The highest performance of the proposed MSEn is achieved by optimal selection of input parameters Q, R and J. If any input parameter changes, the corresponding effect will be seen in the TQWT filter-bank, which in turn leads to a different multi-level filtering, and the computed entropy values will change accordingly. We have distinguished three classes (seizure, seizure-free and normal) with 99% confidence using confidence interval plots, which gives a clear separation between the classes. In this work, we have achieved the highest three-class classification accuracy of 98.60% (detailed to approximation multi-scale filtering) for $Q=2,R=3,\mathrm{and}J=16$, which is comparable with the existing classification methods using the same database in Table 5. The advantage of the proposed method is that it can discriminate the EEG classes by optimal selection of the Q and R parameters. It should be noted that intracranial seizure (dataset S) and seizure-free (datasets F and N) EEG recordings are clean signals due to their way of recording, thus having a high signal to noise ratio [63]. The seizure and seizure-free EEG signals from scalp EEG recordings may be more susceptible to noise, thus requiring an additional noise reduction process [64] before the feature extraction step to improve the classification performance. Due to the presence of the multi-level filtering step, our method is also suitable for the analysis of scalp EEG signals.
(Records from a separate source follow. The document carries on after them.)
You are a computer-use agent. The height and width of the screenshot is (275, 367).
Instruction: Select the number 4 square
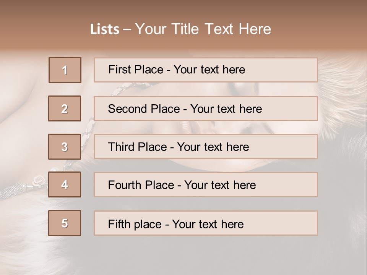click(65, 185)
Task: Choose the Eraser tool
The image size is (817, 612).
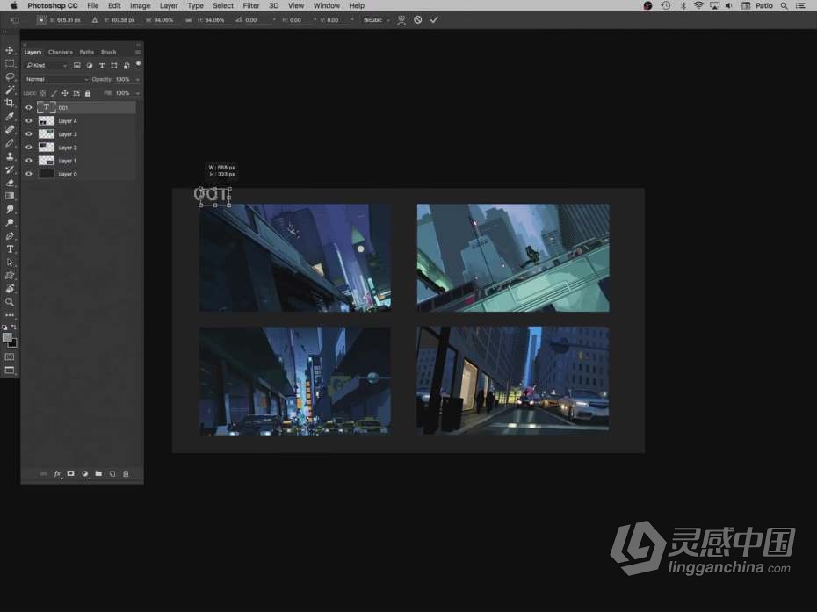Action: (10, 183)
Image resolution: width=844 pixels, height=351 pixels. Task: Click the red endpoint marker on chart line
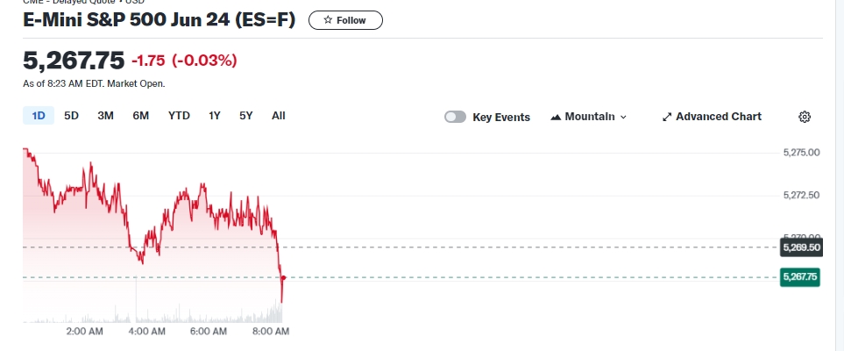click(x=283, y=277)
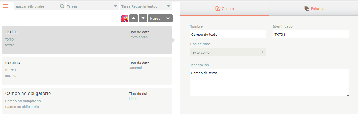
Task: Move item up with arrow button
Action: (134, 18)
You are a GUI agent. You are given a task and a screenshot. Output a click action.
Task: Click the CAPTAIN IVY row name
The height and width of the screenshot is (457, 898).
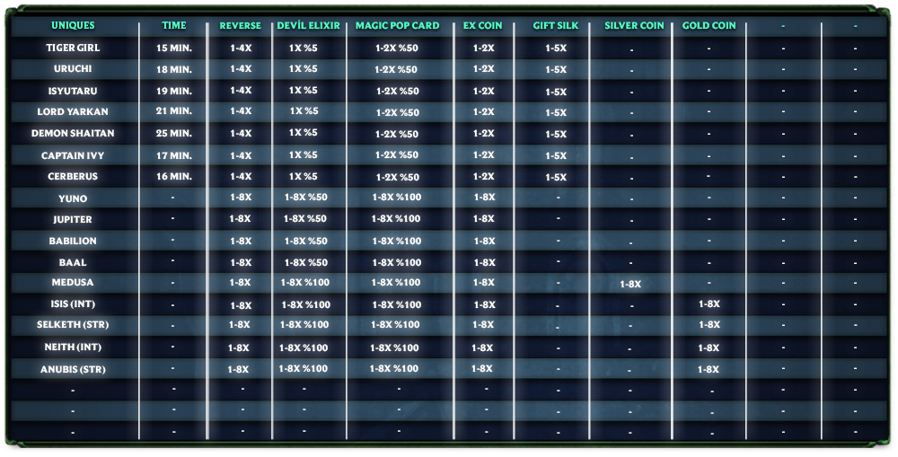coord(73,155)
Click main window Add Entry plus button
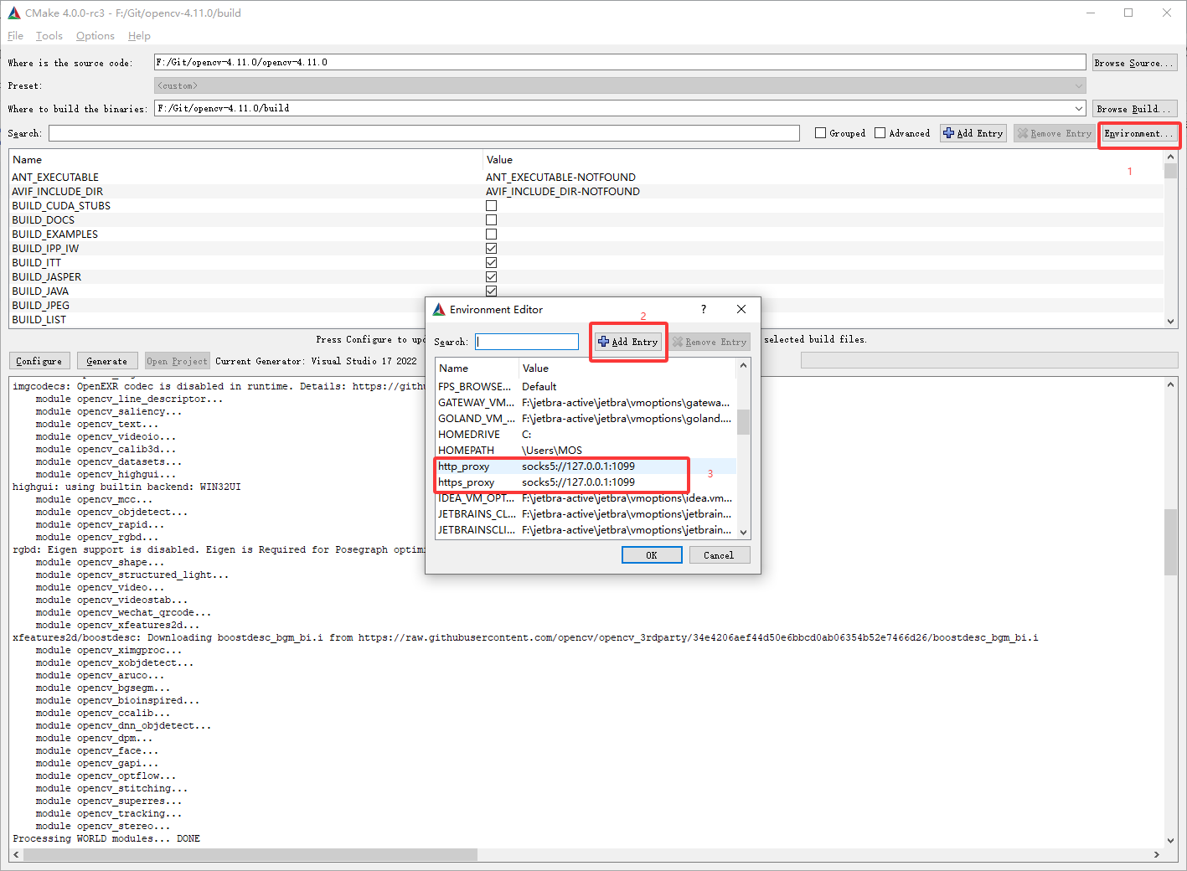 click(x=973, y=133)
Hence, our proposed method can be used for the classification of epileptic seizure EEG signals irrespective of the method used to record the EEG signals. The proposed multi-scale K-NN entropy can be applied for diagnostic application of diseases using electrocardiogram (ECG), electromyogram (EMG) and respiratory signals. The proposed framework in this paper can be used for automated diagnosis of abnormalities using biomedical signals.

8. Conclusions

In this paper, a new entropy measure Q-based K-NN entropy (${\mathrm{QEn}}_{\mathrm{HL}}$ and ${\mathrm{QEn}}_{\mathrm{LH}}$) has been proposed to compute K-NN entropy at different frequency scales of the EEG signal. The proposed method works better for analysis of the high frequency scale of the signal and is robust to dominant local trends with optimal selection of the Q and R parameters, which makes the proposed entropy measure more generalized. Higher values of Q are chosen for multi-scale analysis to analyze oscillatory signals. However, the selection of the Q and R parameters is application specific. Our proposed method achieved improvement in classification accuracies using multi-scale K-NN entropy features over conventional K-NN entropy features. In future, this proposed entropy can be used as a feature for the analysis and classification of other physiological signals. This proposed algorithm needs to be tested with long duration EEG recordings with more patients before using it for clinical applications.